Cycling jokes (and a cat)

Let’s face it, cyclists sometimes take themselves a bit too seriously. The knowledge that you’re making a choice that’s good for the community can often spill over into righteousness.

Perhaps we need to remind ourselves that ‘the power of example is that it is exemplary, not declarative, much less declamatory’, as the genius Theodore Dalrymple put it.

Or perhaps we just need to tell a few cycling jokes. Here are a few half-decent ones I’ve gleaned from the internet, including the requisite picture of a cat (don’t shoot the messenger):

The other day I was riding my bike down a narrow, twisting, mountain road. A driver approaching very slowly up the hill started beeping his horn and yelling at me. “PIG! PIG!!” he shouted, “PIG! PIG!!” Naturally, I shouted back something unrepeatable.

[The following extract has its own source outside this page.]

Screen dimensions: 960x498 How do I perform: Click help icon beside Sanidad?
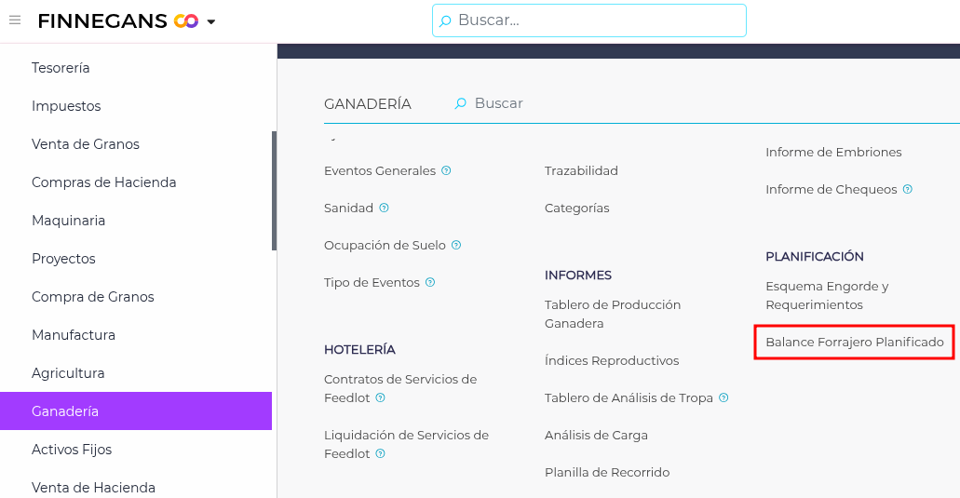[x=385, y=208]
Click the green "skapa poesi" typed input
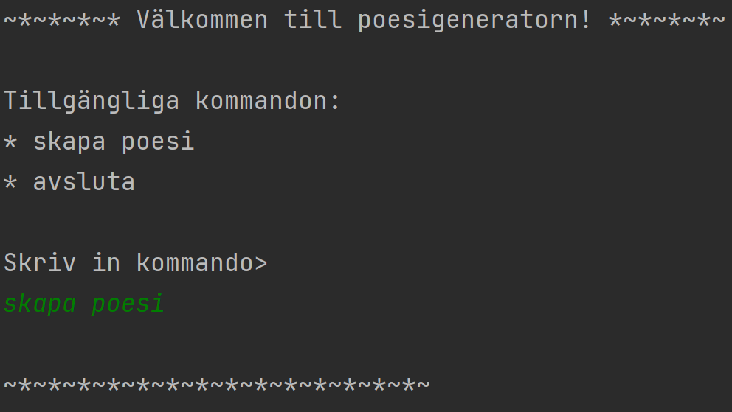The width and height of the screenshot is (732, 412). coord(84,304)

Then I turned the corner and promptly collided with a pig.

A tandem rider is stopped by a police car. “What have I done, officer?” asks the rider. “Perhaps you didn't notice sir, but your wife fell off your bike half a mile back”. “Oh, thank God for that”, says the rider, “I thought I'd gone deaf!”

“I've really had it with my dog,” said a guy to his neighbour. “He'll chase anyone on a bicycle”. “Hmmm, that is a problem”, said the neighbour, “What are you thinking of doing about it?” “I guess the only answer is to confiscate his bike.”

A pedestrian stepped off the curb and into the road without looking and promptly got knocked flat by a passing cyclist. “You were really lucky there,” said the cyclist. “What on earth are you talking about! That really hurt!” said the pedestrian, rubbing his head. “Well, usually I drive a bus,” the cyclist replied.